This project aims to create a validated computational tool to predict surgical outcomes for pediatric patients with
obstructive sleep apnea (OSA). OSA is a common condition, affecting 2.2 million children in the USA alone. It is
characterized as upper airway obstruction during sleep, which causes disrupted sleep and leads to
developmental delay, cardiovascular complications and impaired growth. The first line of treatment for children
with OSA is to remove their tonsils and adenoids; however, these surgeries do not always cure the patient.
Another treatment, continuous positive airway pressure (CPAP) is only tolerated by 50% of children. Therefore,
many children undergo surgical interventions aimed at soft tissue structures surrounding the airway, such as
tonsils, tongue, and soft palate, and/or the bony structures of the face. However, the success rates of these
surgeries, measured as a reduction in the obstructive apnea-hypopnea index (obstructive events per hour of
sleep), is surprisingly low. Therefore, there is a clear need for a tool to improve the efficacy of these surgeries
and predict which of the various surgical options is going to benefit each individual patient most effectively.

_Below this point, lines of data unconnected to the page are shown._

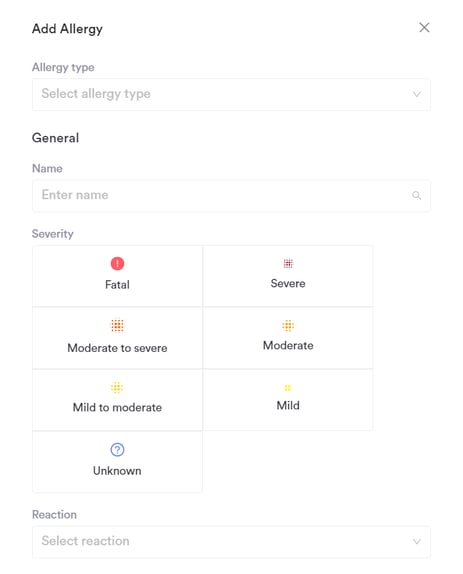
Task: Select Mild severity label
Action: [288, 406]
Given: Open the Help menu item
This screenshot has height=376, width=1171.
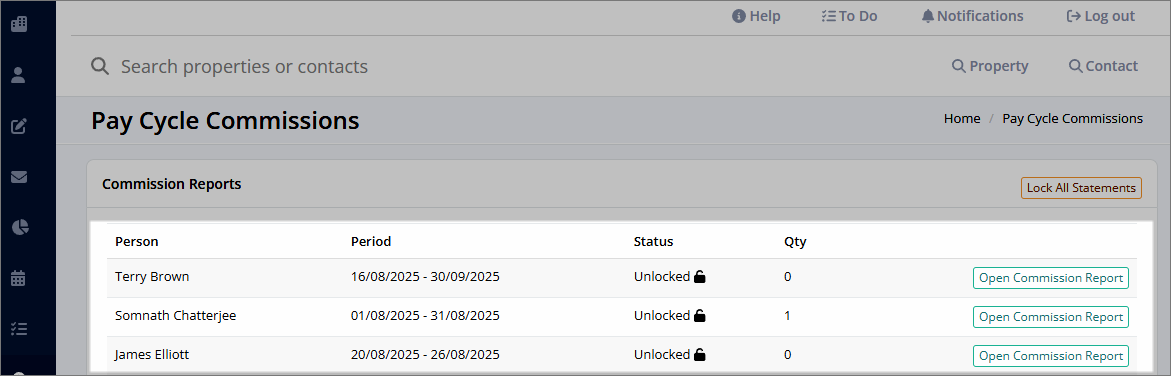Looking at the screenshot, I should pyautogui.click(x=756, y=16).
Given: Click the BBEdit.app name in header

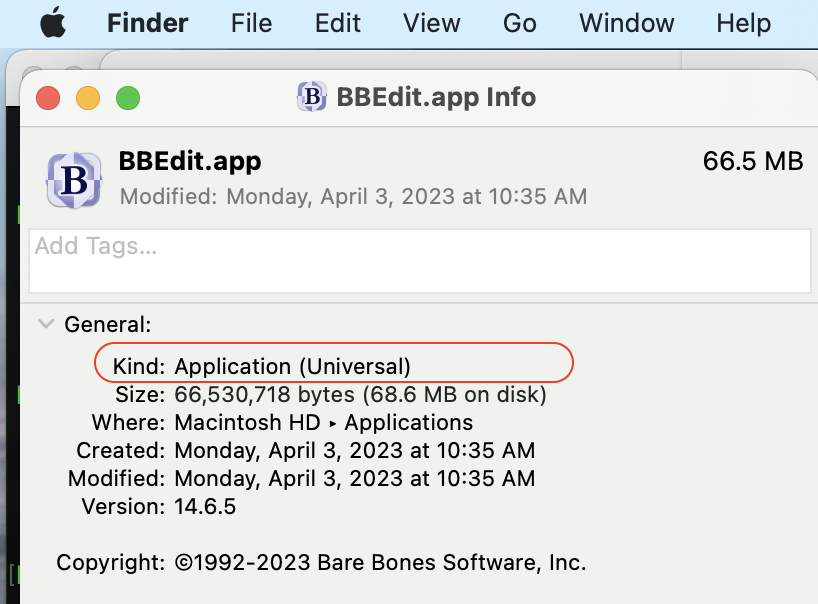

Computational fluid dynamics (CFD) simulations of respiratory airflow in the upper airways can provide this
predictive tool, allowing the effects of various surgical options to be compared virtually and the option most likely
to improve the patient’s condition to be chosen. Previous CFD simulations have been unable to provide
information about OSA as they were based on rigid geometries, or did not include neuromuscular motion, a key
component in OSA. This project uses real-time magnetic resonance imaging (MRI) to provide the anatomy and
motion of the airway to the CFD simulation, meaning that the exact in vivo motion is modeled for the first time.
Furthermore, since the modeling is based on MRI, a modality which does not use ionizing radiation, it is suitable
for longitudinal assessment of patients before and after surgical procedures. In vivo validation of these models
will be achieved for the first time through comparison of CFD-based airflow velocity fields with those generated
by phase-contrast MRI of inhaled hyperpolarized 129Xe gas.
Cincinnati Children’s Hospital is a world leader in the fields of pediatric pulmonary and sleep medicine and
radiology, and is the ideal environment to conduct the proposed research and for the PI to develop the essential
skills to have a successful career as an independent investigator. The PI has identified primary mentors in both
technical and clinical fields, and a further mentoring team to assist with specific aspects of this project. Between
them, they have experience in MRI, sleep medicine, pulmonary medicine, CFD modeling, airway surgery,
radiology, and biostatistics, as well as career development through this award mechanism. Their knowledge
strengthens and complements the PI’s background in computational modeling of the airways and airflow within.
The successful award of this project would afford the PI the opportunity to establish himself as a world leader in
airway biomechanics and to improve the quality of life for pediatric patients with OSA.